Ao se olhar para países menos desenvolvidos como a Indonésia, México, Rússia ou Nigéria, em quase todos eles parte significativa dos recursos fica na região produtora, apesar do maior peso da receita de petróleo nas receitas públicas totais desses países. Na Indonésia, os estados e municípios produtores ficam com 15% da receita, e o resto vai para o governo central (com exceção de Papua, que tem regime especial e fica com 70% das receitas). No México e Rússia as províncias produtoras também têm receitas próprias, ainda que o governo central redistribua parte do que recebe entre os entes não produtores.

 De todo modo, na Rússia, cinco províncias ficam com quase toda a receita.

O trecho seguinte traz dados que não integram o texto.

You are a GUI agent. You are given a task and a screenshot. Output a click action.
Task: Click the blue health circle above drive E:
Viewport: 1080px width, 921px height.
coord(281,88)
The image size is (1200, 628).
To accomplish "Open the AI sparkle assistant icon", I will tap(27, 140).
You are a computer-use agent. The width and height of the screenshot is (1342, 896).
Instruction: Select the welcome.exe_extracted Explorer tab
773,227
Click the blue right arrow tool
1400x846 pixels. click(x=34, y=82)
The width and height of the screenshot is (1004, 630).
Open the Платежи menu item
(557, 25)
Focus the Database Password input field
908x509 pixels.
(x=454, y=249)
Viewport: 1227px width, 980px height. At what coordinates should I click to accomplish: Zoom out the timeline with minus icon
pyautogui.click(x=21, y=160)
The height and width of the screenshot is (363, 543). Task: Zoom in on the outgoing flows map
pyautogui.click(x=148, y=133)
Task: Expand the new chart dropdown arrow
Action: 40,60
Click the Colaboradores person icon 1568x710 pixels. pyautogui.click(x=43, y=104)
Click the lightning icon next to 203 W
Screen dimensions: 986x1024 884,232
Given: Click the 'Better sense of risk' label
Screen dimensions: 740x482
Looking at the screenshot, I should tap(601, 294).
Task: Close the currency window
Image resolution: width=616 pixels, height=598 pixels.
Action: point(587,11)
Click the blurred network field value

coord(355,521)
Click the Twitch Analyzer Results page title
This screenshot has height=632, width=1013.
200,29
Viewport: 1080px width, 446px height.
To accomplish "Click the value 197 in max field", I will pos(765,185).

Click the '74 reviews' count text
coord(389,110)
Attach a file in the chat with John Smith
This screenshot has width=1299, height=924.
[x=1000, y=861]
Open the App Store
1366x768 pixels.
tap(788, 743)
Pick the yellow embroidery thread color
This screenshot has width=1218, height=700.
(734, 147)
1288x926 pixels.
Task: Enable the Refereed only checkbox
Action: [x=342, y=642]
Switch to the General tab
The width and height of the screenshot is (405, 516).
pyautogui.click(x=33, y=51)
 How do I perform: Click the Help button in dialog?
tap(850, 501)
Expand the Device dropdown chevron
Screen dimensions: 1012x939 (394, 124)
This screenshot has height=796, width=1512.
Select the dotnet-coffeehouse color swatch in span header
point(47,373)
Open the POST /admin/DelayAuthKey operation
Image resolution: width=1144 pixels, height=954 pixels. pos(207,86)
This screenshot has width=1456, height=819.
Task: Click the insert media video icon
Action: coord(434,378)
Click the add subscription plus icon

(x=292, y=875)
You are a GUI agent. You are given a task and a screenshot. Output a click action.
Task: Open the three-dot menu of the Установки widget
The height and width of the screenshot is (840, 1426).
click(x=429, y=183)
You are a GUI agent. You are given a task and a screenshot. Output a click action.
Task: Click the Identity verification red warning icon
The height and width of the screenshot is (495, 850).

Na Nigéria, por outro lado, a falha em compensar as províncias do delta do rio Niger, em frente do qual se dá a maior parte da produção, é há anos causa de uma séria guerrilha, que não se conforma em ficar apenas com o impacto ambiental e a visão das torres das plataformas queimando gás em frente às suas belas praias, enquanto falta energia nas cidades da costa e os royalties parecem ir para a elite que controla a empresa especialmente formada para administrar os contratos com as concessionárias.

Esses exemplos são relevantes para o Brasil, porque o total de royalties e participações somou menos de R$ 20 bilhões em 2009, enquanto a receita do governo central excedeu R$ 600 bilhões e a arrecadação do ICMS ficou na faixa de R$ 200 bilhões. Ou seja, a receita de petróleo somou menos de 2,5% das receitas públicas do país, sendo que metade já pode ser usada pela União para atender estados e municípios. É evidente que não se faz política de redistribuição com uma quantidade tão ínfima de recursos, especialmente os 1% que ficam com o Estado do Rio de Janeiro.

 

Mais ainda, os recursos de redistribuição incluem R$ 11 bilhões de renúncia fiscal da Zona Franca de Manaus, R$ 30 bilhões de alíquota interestadual de ICMS favorecida para o Norte e Nordeste, o crédito subsidiado para a agricultura e outras atividades, além dos R$ 100 bilhões dos Fundos de Participação de Estados e Municípios-FPE e FPM. Assinale-se que, enquanto, os estados de São Paulo, Rio de Janeiro e Espírito Santo ficam com menos de 5% do FPE (4,03%, mais especificamente), há vários estados em que esses recursos correspondem a mais de 1/3 do orçamento estadual.

 

O pré-sal não muda essa equação. Imagine-se que a produção de petróleo duplique e que a receita por barril também dobre por conta da partilha. Nesse caso, as participações governamentais aumentariam para R$ 80 bilhões.

 

Portanto, a proposta original do Estado do Rio de Janeiro, pela qual o governo estadual ficaria com entre R$ 10 e R$ 12 bilhões e os municípios fluminenses com R$ 3 a 5 bilhões, deixando os outros R$ 60 bilhões para a União e, eventualmente, para os entes não produtores continua válida.

 

O Rio chegou a propor e o Senado pode ratificar que 25% do Fundo Social previsto pelo governo sejam transferidos para aplicação autônoma por estados e municípios nas áreas prioritárias do Fundo. Isso daria consistência intertemporal e dimensão redisitributiva às receitas, finitas, do petróleo, ainda que não se deva criar a ilusão entre eleitores e cidadãos de que esses recursos serão tão vultosos quando comparados com o conjunto das receitas fiscais ou da economia.

 

De fato, sempre é bom lembrar que a atual produção de 2 milhões de barris por dia, vale no máximo R$ 100 bilhões por ano, ou menos de 3% do PIB. Mesmo com o pré-sal, supondo que a Petrobras desenvolva rapidamente as reservas que tem e que receberá, levando a produção para 5 milhões de barris dia, estaria se falando de 5% do PIB de hoje, ou 3% do PIB de 2020. Então a divisão das receitas de petróleo tem que se basear em realidades econômicas e não nas fantasias que parecem se incendiar quando se fala no "ouro negro".

 

 

 Por  Joaquim Levy é secretário de Fazenda do Estado do Rio de Janeiro.